_Dataset entries:_
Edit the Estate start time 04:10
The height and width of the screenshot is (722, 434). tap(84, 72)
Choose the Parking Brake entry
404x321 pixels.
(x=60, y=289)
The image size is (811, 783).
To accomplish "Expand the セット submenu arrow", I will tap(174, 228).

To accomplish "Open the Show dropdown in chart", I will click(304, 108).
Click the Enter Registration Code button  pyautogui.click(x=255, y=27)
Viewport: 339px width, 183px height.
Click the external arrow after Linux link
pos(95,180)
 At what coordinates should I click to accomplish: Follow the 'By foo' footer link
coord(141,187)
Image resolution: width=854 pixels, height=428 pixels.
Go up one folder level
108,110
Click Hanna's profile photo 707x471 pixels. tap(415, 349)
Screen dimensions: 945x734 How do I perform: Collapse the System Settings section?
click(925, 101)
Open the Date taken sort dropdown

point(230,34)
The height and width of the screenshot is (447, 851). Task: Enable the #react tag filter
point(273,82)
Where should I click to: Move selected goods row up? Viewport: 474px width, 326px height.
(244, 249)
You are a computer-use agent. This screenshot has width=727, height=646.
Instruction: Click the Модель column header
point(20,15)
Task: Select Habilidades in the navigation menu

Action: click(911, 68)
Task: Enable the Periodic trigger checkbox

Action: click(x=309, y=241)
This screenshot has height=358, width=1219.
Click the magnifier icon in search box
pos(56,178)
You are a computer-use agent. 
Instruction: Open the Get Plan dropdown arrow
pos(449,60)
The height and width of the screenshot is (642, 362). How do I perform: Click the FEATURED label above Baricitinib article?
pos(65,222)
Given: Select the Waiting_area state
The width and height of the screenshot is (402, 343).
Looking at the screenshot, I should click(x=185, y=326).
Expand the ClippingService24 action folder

_How to complete this task:_
Give the number of lines in the records where the word "Expand" shows up. Nothing else belongs in the reply.

_Task solution:_
2